More efficient serialization of element's types for collections and maps

GoogleCodeExporter commented 8 years ago

Currently, CollectionSerializer supports methods for setting the class of 
elements and dedicated serializer. But it needs to be invoked explicitly.

By default, CollectionSerializer would write information about a type for each 
element.

But in some cases it is possible to obtain the information about the type of 
elements dynamically using reflection.

For example, the following code 
class ClassWithIntList {
  List<Integer> iList = new ArrayList<Integer>();
  Map<String, Long> iMap;
}

ClassWithIntList o = new ClassWithIntList();
Class<?> iClass = o.getClass();
for(Field field : iClass.getDeclaredFields()) {
    System.out.println(field.getName() + " :" + field.getGenericType());
}

would print:
iList :java.util.List<java.lang.Integer>
iMap :java.util.Map<java.lang.String, java.lang.Long>

Therefore, it is possible to derive static types of collection elements for 
fields. And with this information a more efficient encoding can be used by 
means of writing the type info only once, if the static type of elements is 
final or primitve, which is a very typical use-case.

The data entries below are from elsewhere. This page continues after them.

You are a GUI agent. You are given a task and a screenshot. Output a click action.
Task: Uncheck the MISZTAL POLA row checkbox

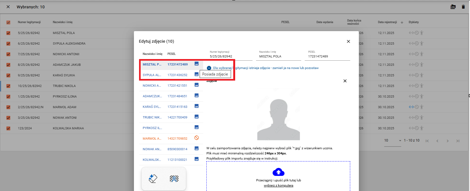tap(9, 33)
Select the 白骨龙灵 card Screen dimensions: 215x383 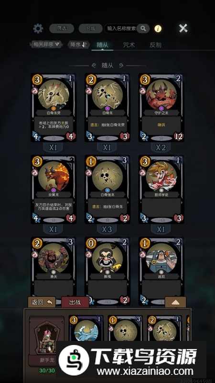point(54,107)
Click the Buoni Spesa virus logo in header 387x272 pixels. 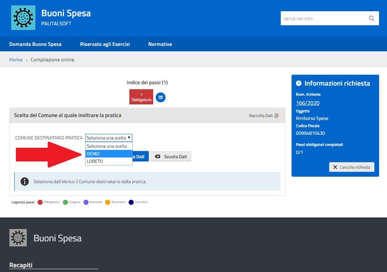[x=23, y=18]
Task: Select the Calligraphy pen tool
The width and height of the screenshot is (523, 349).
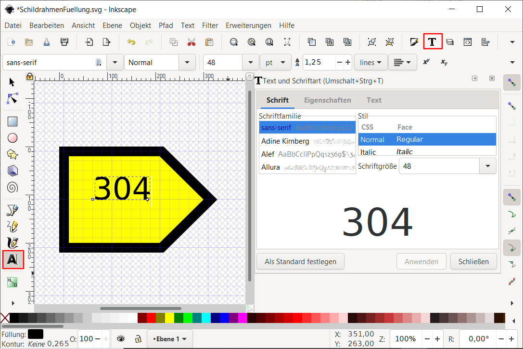Action: click(x=13, y=242)
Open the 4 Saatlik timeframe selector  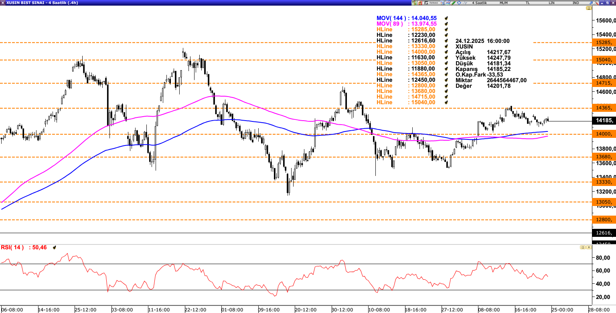pos(479,3)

As example shows, similar approach can be also used for Maps serialization.

Original issue reported on code.google.com by romixlev on 6 Jun 2012 at 10:26

GoogleCodeExporter commented 8 years ago

Agreed, this is interesting.

Original comment by nathan.s...@gmail.com on 6 Jun 2012 at 12:09

Changed state: Accepted

GoogleCodeExporter commented 8 years ago

Note in some cases there is no savings. Eg:
class SomeClass {
   ArrayList<Integer> values;
}
If references=false...
The old way: The class ID (often 1 byte) for each element must be written, or 
zero for null.
The new way: A 0 or 1 byte for each element must be written for each for null.

There are many cases where it is more efficient though. If references=true then 
the null byte is not needed and we save (usually) 1 byte per item in the list.

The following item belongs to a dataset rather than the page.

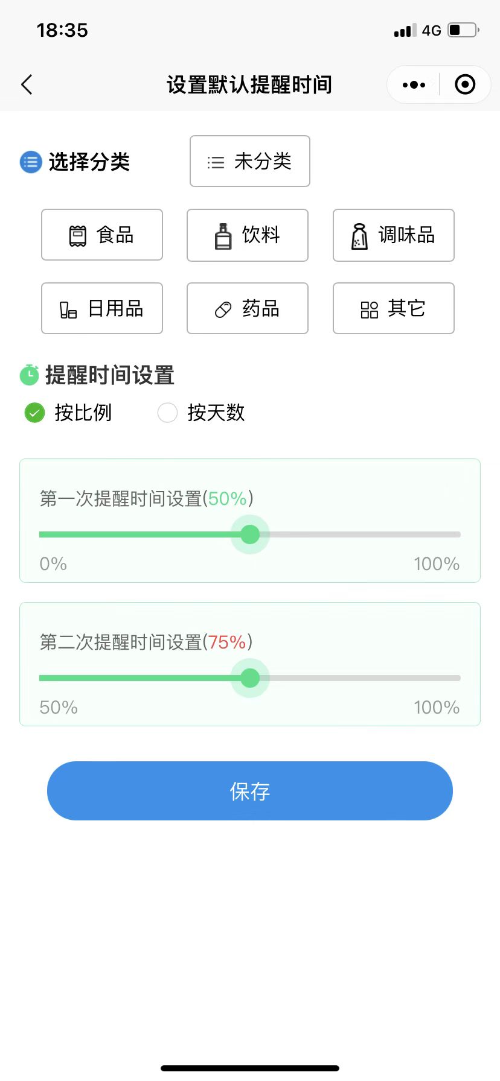Click the first reminder slider handle
This screenshot has height=1081, width=500.
[x=250, y=534]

Original comment by nathan.s...@gmail.com on 6 Jun 2012 at 1:44

GoogleCodeExporter commented 8 years ago

An issue with implementing this is that the serializer registered with Kryo 
can't be used, since we need to configure the serializer for use with a 
specific field by setting the element type. Creating a new serializer is not a 
problem, however currently the only time FieldSerializer caches the serializer 
for a field is when the field's type is final, otherwise the value of the field 
could be a subclass of the field's type. We don't want to create and configure 
a new serializer each time. Should we cache a serializer for the common case 
where the field value's concrete type matches the field's type? Should we keep 
a map or list of serializers for each field as we encounter values of various 
concrete types?

Original comment by nathan.s...@gmail.com on 6 Jun 2012 at 2:01

GoogleCodeExporter commented 8 years ago

Momentarily ignoring how to cache serializers for polymorphism, there is a 
problem with creating a new serializer so it can be customized for a specific 
field. Serializers can be configured and registered with Kryo for a type. 
FieldSerializer needs to make a copy of a configured serializer, configure it 
with generic type information, and use that instead of the original serializer. 
There is currently no mechanism to copy a configured serializer. How would this 
work? A clone method for serializers would make implementing new serializers 
clunky.

I thought about setting generic type info on the original configured 
serializer, using it to serialize the field's value, then clear the generic 
type info. This would work except that a serializer may be reentrant. Eg, an 
ArrayList<ArrayList<Integer>> could use the same CollectionSerializer for all 
the lists. The generic type info could be stored in a local variable at the 
start of serialization so reentrant calls can't corrupt the state, but this 
makes an odd API for serializers that want to access generic type info.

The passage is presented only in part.